• **Passage shown**
================================

PhD Scholarship in Engineering (Fluid Dynamics) 2011

An APA(I) scholarship is available for a motivated student to join a multidisciplinary team researching the engineering and biological implications of freshwater biofouling in hydroelectric power scheme conduits. The student will be based in the Centre for Renewable Energy and Power Systems in the School of Engineering at the University of Tasmania. There may also be opportunities to gain experience with the industry partner, Hydro Tasmania.

We are seeking a PhD candidate with a background in fluid mechanics. The candidate should have an Honours degree (1 or 2A) in Civil, Mechanical or Environmental Engineering or a Masters degree in the same areas. The tax-free stipend will be $31,000 per annum for 3 years with a possible extension of 6 months. Relocation assistance may also be provided.

================================

• **Data extracts**
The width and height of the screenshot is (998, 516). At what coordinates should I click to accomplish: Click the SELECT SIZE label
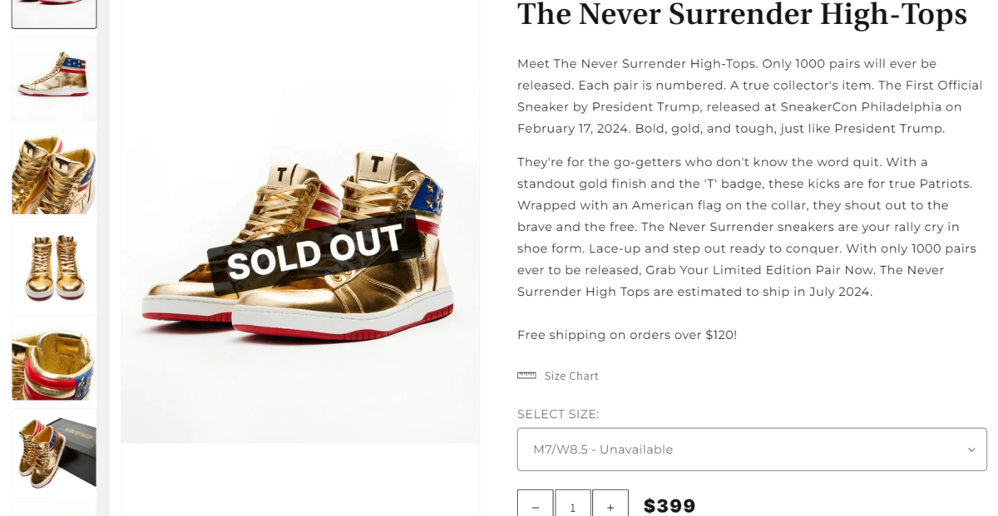coord(558,414)
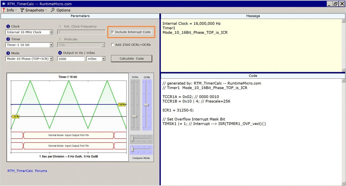Screen dimensions: 346x186
Task: Click the Info question mark icon
Action: click(3, 10)
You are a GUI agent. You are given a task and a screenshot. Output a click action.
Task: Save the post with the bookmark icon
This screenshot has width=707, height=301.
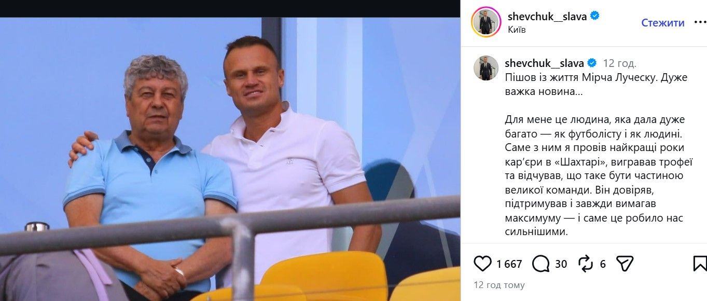click(x=700, y=264)
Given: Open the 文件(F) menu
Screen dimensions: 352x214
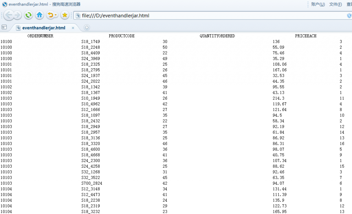Looking at the screenshot, I should (x=336, y=4).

================================

• **Exercise brief**
Please retype the whole scholarship notice word for word. The entries were drawn from a source separate from the scholarship notice.

• **Answer to this task**
PhD Scholarship in Engineering (Fluid Dynamics) 2011

An APA(I) scholarship is available for a motivated student to join a multidisciplinary team researching the engineering and biological implications of freshwater biofouling in hydroelectric power scheme conduits. The student will be based in the Centre for Renewable Energy and Power Systems in the School of Engineering at the University of Tasmania. There may also be opportunities to gain experience with the industry partner, Hydro Tasmania.

We are seeking a PhD candidate with a background in fluid mechanics. The candidate should have an Honours degree (1 or 2A) in Civil, Mechanical or Environmental Engineering or a Masters degree in the same areas. The tax-free stipend will be $31,000 per annum for 3 years with a possible extension of 6 months. Relocation assistance may also be provided.